WHAT YOU NEED TO DO: A single number is the whole answer: the count of lines in these entries that hold "agent".

(Extracted records)
[Start of Attachment]

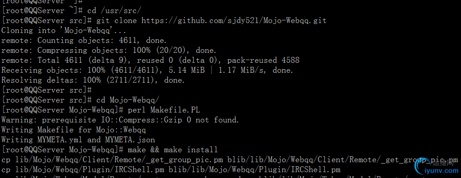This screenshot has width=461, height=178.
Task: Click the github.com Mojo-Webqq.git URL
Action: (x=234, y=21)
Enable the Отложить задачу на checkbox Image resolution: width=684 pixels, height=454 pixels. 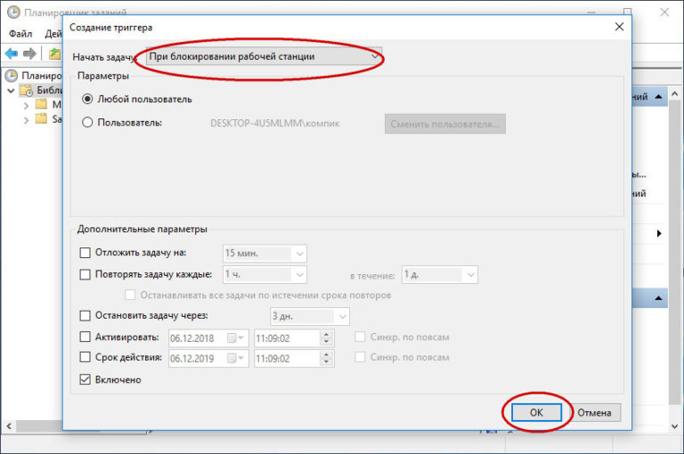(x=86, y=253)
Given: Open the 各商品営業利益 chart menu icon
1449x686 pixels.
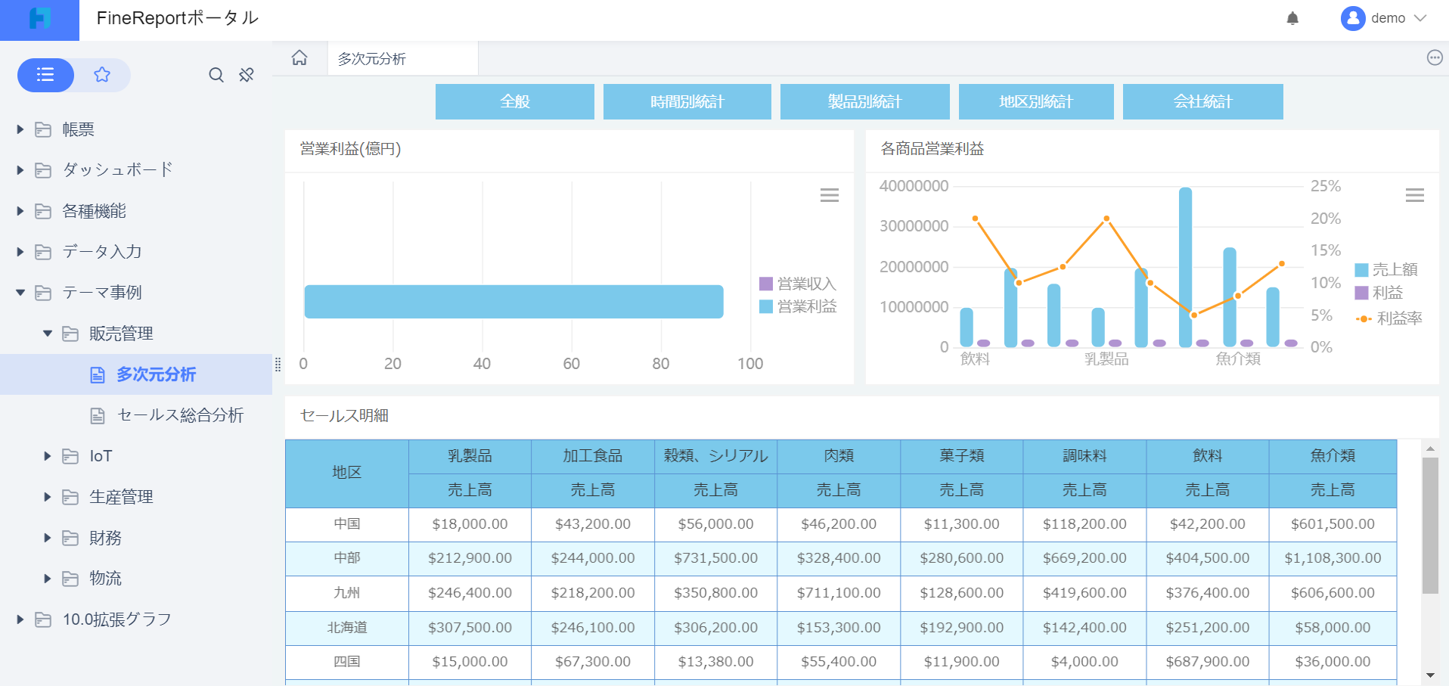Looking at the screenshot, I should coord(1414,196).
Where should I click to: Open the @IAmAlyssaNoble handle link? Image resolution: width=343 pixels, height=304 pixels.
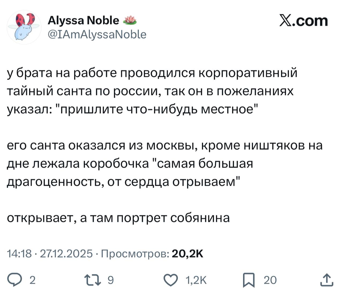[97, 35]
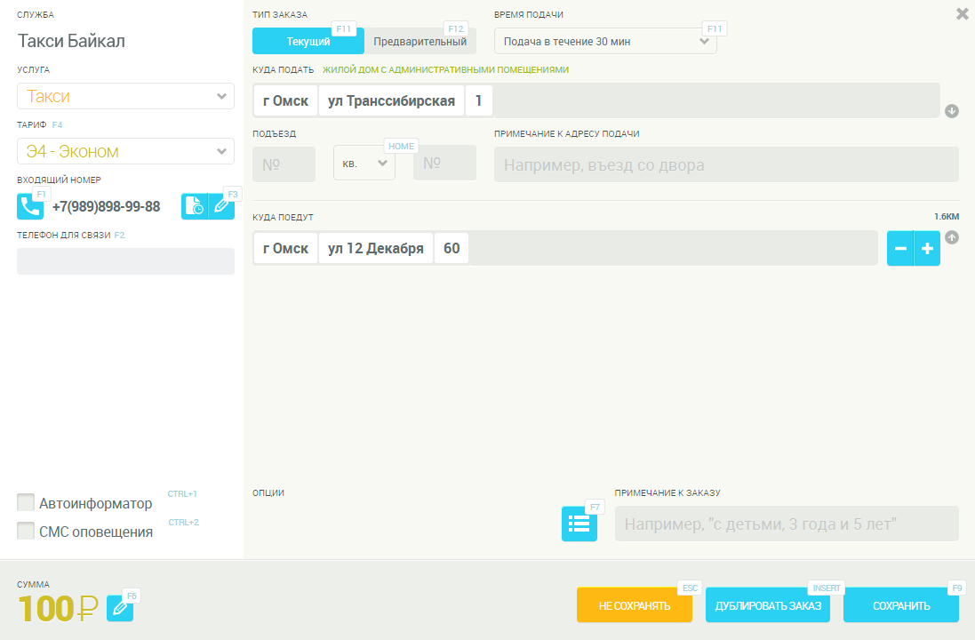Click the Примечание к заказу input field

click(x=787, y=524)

[End of Attachment]
[Start of Attachment]

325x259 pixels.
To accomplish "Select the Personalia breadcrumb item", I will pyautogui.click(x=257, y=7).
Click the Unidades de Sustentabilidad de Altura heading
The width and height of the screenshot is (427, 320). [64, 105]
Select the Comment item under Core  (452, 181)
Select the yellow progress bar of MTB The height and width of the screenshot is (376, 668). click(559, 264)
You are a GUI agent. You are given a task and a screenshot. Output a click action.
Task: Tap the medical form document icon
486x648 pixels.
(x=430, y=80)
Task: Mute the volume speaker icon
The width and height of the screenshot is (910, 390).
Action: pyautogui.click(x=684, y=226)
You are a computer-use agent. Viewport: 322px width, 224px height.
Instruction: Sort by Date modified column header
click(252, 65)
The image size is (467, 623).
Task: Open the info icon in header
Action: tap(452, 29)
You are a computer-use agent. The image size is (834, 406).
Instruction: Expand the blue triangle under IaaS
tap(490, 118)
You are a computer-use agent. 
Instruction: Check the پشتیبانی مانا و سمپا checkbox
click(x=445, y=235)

[End of Attachment]
[Start of Attachment]

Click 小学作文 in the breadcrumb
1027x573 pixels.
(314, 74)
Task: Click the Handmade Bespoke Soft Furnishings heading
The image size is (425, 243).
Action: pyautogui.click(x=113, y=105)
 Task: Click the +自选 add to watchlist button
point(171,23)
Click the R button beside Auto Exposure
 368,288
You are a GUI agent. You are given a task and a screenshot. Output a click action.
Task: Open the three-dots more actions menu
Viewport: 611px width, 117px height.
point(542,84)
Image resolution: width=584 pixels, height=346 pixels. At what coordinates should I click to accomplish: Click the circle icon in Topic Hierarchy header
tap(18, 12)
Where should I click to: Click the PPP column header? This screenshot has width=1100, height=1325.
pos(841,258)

[End of Attachment]

SOLUTION: 5